Laboratory Methods for KRAS Mutation Detection
A variety of laboratory methods have been utilized to detect mutations in the KRAS gene.[21,22] Most methods include the use of PCR to amplify the appropriate region of the KRAS gene, including exons 2 and 3, and then utilize different methods to distinguish wild-type from mutant sequences in key codons, such as 12 and 13. The detection methods include nucleic acid sequencing, allele-specific PCR methods, single-strand conformational polymorphism analysis, melt–curve analysis, probe hybridization and others.
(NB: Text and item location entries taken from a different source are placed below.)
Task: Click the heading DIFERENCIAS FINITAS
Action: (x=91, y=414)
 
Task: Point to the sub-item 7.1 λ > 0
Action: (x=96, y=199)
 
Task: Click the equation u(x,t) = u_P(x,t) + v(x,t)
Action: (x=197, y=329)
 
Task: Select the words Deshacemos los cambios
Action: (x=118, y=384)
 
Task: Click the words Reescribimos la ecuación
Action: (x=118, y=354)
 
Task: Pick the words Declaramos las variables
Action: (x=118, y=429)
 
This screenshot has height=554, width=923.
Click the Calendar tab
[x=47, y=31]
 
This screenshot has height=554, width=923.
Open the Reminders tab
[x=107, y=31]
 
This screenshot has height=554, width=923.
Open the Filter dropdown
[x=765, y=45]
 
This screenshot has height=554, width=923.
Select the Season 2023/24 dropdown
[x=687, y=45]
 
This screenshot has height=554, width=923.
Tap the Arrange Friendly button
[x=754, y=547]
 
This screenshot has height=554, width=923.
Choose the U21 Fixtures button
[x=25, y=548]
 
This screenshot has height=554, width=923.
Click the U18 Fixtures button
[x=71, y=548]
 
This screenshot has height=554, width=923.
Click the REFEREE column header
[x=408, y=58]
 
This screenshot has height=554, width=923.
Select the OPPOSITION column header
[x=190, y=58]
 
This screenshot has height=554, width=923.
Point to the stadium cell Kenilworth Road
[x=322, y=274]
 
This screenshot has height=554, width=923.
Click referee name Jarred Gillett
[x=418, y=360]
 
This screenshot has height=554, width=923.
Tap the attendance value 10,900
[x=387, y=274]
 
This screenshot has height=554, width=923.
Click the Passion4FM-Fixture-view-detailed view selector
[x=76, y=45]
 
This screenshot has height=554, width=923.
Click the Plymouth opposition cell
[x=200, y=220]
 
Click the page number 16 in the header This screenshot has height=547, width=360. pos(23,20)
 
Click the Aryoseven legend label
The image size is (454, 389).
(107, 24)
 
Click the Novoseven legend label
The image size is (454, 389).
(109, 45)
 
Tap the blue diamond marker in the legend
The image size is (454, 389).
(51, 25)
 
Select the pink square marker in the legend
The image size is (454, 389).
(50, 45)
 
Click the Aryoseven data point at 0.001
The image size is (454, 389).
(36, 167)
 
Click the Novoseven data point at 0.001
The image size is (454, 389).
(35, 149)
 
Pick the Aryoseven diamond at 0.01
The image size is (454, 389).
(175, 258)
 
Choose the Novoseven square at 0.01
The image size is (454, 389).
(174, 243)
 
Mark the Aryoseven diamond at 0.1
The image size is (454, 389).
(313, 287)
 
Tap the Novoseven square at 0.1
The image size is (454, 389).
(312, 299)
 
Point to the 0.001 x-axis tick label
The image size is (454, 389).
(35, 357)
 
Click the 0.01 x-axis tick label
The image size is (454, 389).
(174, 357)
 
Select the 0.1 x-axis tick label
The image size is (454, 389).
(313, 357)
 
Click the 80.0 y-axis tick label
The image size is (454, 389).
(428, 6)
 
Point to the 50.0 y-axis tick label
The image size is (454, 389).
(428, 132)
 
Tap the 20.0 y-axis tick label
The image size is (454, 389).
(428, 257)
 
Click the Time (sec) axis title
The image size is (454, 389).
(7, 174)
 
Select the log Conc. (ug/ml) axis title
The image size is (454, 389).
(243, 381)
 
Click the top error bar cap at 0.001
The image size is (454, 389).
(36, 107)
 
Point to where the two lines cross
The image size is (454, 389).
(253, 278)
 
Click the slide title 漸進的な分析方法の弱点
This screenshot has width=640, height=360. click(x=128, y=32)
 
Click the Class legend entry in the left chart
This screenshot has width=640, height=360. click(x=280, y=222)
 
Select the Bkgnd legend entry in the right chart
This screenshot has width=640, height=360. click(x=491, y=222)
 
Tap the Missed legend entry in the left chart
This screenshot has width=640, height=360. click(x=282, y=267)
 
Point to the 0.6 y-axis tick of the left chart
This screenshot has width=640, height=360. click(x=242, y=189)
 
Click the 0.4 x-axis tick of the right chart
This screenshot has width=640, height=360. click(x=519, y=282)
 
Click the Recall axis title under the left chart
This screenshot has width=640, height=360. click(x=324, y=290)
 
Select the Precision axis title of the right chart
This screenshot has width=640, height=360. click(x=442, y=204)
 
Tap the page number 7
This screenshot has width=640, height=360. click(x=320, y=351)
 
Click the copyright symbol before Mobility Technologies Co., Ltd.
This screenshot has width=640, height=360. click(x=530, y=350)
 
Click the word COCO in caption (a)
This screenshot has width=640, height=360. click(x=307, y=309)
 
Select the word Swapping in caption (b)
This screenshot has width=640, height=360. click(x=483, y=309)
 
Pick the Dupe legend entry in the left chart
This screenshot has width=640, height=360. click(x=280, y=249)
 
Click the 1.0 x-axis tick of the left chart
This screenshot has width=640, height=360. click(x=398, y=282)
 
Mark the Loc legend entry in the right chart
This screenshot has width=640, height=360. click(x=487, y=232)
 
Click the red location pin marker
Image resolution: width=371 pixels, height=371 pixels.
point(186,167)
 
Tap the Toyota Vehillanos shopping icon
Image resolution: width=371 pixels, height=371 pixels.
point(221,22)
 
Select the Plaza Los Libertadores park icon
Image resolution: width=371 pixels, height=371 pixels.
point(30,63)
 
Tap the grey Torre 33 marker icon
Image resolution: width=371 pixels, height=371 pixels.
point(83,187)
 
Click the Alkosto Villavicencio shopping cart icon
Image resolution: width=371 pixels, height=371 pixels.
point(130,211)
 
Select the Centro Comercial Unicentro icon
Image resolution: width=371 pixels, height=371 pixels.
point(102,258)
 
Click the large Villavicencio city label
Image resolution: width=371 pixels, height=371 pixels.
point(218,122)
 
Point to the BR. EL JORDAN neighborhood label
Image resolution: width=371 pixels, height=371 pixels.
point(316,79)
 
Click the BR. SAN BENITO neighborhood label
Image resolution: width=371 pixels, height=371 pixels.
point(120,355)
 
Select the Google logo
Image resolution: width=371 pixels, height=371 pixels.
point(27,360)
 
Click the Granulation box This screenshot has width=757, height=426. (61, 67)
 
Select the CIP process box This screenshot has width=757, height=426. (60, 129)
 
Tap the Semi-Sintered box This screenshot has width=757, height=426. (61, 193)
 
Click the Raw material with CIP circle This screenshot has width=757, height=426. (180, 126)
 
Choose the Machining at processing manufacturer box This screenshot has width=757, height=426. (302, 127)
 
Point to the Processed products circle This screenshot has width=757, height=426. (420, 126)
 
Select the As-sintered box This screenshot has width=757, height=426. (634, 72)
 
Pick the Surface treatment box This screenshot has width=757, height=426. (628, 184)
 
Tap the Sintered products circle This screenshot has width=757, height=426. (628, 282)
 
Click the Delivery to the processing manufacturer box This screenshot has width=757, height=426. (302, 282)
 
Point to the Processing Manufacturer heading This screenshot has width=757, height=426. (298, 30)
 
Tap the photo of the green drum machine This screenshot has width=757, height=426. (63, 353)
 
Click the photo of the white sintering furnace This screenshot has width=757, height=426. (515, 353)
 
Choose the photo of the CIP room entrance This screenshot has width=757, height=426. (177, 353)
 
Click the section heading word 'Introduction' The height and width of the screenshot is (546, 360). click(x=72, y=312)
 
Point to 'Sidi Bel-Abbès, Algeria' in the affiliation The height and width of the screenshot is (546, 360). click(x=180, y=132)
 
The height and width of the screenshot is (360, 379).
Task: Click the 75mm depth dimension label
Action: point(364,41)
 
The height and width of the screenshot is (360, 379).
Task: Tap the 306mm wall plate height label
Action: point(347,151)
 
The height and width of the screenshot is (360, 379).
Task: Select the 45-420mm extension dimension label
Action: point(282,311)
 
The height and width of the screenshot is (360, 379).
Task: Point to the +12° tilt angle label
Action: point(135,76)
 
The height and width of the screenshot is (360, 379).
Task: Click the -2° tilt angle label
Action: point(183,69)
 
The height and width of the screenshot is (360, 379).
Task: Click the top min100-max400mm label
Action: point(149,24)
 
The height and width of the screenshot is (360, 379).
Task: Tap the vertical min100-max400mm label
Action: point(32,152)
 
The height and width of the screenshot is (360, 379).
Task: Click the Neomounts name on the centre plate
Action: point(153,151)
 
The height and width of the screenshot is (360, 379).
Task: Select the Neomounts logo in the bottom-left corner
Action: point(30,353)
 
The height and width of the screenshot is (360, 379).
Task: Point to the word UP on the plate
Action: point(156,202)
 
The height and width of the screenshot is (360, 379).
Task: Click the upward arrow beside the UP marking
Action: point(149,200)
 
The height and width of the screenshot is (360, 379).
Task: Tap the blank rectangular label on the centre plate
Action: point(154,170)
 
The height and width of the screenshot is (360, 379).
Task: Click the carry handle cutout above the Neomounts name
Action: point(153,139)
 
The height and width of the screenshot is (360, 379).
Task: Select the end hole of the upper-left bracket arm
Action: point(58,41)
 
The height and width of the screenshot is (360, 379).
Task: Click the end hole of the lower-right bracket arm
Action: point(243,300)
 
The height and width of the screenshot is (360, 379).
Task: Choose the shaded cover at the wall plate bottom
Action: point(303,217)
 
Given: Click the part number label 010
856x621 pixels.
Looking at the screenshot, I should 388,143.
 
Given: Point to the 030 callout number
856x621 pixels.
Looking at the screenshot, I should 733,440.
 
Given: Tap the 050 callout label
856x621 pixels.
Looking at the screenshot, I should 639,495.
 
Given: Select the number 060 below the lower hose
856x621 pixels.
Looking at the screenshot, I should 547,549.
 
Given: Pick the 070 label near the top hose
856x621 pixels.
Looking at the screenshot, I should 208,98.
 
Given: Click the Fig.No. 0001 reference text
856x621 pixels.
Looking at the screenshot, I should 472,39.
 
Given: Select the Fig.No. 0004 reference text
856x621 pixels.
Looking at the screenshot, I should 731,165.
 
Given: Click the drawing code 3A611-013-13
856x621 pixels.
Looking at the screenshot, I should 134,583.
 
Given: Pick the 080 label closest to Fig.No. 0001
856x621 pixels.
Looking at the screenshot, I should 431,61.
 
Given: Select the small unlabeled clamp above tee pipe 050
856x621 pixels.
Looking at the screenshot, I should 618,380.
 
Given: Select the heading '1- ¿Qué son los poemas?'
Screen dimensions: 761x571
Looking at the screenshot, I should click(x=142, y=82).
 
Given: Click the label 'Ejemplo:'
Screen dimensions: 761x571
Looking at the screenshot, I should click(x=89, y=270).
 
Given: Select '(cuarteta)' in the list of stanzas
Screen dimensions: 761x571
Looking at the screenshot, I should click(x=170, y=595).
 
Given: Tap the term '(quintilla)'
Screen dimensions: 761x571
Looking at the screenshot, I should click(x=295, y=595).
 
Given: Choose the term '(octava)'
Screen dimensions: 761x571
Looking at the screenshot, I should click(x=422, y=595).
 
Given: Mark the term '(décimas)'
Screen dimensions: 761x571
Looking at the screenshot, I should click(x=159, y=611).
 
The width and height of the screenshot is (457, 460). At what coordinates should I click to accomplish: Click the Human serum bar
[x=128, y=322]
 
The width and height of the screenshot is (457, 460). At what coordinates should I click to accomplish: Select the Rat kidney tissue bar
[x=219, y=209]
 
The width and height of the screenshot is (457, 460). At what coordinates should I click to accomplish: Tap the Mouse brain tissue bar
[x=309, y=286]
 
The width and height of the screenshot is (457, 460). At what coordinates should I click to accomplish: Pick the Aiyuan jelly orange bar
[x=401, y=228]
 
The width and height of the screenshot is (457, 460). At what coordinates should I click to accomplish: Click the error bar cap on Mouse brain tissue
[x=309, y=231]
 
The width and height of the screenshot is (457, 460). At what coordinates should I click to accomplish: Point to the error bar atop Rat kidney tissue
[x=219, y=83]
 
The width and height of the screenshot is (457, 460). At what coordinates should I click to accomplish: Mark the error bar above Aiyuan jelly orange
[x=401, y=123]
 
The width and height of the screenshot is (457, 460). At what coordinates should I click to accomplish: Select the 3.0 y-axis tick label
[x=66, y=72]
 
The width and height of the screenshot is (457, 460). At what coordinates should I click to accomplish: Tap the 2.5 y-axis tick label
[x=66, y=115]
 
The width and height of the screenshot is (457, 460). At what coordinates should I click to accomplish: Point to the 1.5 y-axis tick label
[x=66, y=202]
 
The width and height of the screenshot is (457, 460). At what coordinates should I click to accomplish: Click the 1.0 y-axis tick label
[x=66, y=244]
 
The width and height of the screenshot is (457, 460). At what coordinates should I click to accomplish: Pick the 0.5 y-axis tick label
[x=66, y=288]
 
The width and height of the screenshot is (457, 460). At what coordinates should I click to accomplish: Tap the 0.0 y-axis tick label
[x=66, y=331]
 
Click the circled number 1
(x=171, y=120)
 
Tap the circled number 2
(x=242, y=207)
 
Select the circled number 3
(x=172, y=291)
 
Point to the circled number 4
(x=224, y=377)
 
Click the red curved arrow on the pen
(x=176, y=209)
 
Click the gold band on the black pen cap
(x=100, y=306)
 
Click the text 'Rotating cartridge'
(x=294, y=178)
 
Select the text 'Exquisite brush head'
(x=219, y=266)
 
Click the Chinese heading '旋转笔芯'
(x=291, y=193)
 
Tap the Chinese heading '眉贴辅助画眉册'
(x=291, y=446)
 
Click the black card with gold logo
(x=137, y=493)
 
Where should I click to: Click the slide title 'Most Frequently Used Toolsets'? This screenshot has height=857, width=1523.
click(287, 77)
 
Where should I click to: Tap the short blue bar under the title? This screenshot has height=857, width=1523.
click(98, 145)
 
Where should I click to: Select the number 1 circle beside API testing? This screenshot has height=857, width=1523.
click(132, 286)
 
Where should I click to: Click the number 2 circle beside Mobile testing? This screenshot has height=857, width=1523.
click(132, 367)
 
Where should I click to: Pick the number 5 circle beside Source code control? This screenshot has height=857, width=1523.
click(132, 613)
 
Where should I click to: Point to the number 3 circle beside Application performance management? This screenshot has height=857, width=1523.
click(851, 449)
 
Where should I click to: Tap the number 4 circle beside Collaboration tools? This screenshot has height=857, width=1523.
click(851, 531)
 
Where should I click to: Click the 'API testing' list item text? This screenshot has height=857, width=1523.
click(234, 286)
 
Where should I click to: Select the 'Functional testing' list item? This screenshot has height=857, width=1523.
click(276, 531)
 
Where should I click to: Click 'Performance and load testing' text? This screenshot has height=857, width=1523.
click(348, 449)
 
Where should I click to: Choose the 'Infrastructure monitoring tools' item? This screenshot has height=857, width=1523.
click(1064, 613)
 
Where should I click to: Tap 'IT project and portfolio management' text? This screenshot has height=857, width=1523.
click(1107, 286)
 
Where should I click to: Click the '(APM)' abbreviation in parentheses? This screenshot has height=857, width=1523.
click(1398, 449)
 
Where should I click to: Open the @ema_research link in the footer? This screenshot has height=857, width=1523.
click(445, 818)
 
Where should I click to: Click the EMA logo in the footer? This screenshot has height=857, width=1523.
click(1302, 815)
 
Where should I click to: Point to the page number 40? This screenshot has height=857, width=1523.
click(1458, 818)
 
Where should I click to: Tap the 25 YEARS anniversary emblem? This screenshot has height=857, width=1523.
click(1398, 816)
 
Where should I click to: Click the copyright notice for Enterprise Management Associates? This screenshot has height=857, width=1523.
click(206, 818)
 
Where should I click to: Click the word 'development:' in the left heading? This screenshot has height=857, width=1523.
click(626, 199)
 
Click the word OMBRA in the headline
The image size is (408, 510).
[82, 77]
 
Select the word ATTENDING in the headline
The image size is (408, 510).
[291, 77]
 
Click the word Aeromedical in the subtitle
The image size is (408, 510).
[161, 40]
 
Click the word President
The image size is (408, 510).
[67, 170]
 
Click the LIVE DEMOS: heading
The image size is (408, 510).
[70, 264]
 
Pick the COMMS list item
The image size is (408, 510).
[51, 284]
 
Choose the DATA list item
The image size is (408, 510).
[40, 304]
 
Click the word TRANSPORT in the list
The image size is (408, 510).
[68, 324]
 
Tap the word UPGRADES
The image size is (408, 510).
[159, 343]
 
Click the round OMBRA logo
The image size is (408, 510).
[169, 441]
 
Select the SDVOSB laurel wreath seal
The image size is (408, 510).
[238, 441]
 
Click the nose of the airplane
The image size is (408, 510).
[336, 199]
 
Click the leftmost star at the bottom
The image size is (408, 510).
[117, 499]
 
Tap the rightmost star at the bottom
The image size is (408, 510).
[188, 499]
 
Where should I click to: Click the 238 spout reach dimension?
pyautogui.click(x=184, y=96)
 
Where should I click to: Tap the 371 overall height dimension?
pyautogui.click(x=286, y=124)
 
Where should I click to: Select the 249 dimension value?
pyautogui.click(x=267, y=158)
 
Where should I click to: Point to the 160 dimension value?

Some of the key performance features of the various methods are summarized in Table 4. The main features for consideration for all of these molecular techniques are the ability to distinguish the appropriate spectrum of variants at the codons of interest and the sensitivity or limit of detection (LOD) for mutant alleles. Both of these parameters are important, given the fact that tumors may be very heterogeneous, both with regard to the percentage of tumor cells within a given tissue and the potential for genetic heterogeneity. Genetic heterogeneity may result from tumor cells being hom*ozygous, heterozygous or hemizygous for a KRAS mutation. The potential importance of genetic heterogeneity was shown in a study evaluating multiple areas from a given tumor, including the tumor center and invasion front. In this analysis, up to 20% of the samples showed heterogeneity for KRAS mutation status, with greater heterogeneity found in early-stage cancers.[37] A variety of methods have been developed for KRAS mutation analysis to address these specific issues, related to increased analytical sensitivity, and they include allele-specific PCR using amplification refractory mutation system (ARMS) technology or coamplification at a lower denaturation temperature-PCR methods, pyrosequencing approaches and real-time PCR methods that use specific probe technologies, such as peptide nucleic acids.[29,34,35,38]
The mutation frequency for the KRAS gene in metastatic colon cancers has been reported to be in the range of 30–55%.[1,3,39] This variance in mutation frequency can be attributed to both methodology differences (i.e., codons evaluated, spectrum of mutations identified, LOD and other performance features), as well as differences in the study cohorts from which the estimate of mutation frequency was derived. For positive samples, approximately 80% of the mutations occur in codon 12, with 35G>A (G12D) and 35G>T (G12V) being the most common variants; approximately 15–20% occur in codon 13 with 38G>A (G13D), the most common variant; and a small percentage of mutations (<5%) have also been identified in other codons, such as 61 and 146. These observations obtained from multiple studies were confirmed in a large analysis of over 1000 colon cancers, in which the mutation frequency determined by sequence analysis was 39.3%, with the common variants being those described previously.[23] In addition, this study was able to show that the mutation frequency and distribution of variants was not significantly different in primary versus metastatic lesions. This is an important observation and may have clinical relevance regarding which specimen is evaluated when considering therapeutic options for a given patient. In studies that have evaluated large numbers of clinical specimens submitted for KRAS mutation testing, similar mutation frequencies (40–42%) and allele distributions have been observed.[40,41] These data confirm observations from clinical study cohorts in real-world clinical samples, and support the robustness of technologies, such as allele-specific PCR methods for the routine analysis of clinical samples. In lung cancers, 10–22% of tumor samples contain a KRAS mutation, with the mutation frequency being dependent on a variety of features, including cancer type (adenocarcinoma vs squamous cell carcinoma), smoking history and presence of other genetic lesions, such as EGFR mutations and ALK gene fusions.[2] Approximately 97% of mutations are found in codons 12 and 13, with the remainder in codons 61 and 146.[2,24,25]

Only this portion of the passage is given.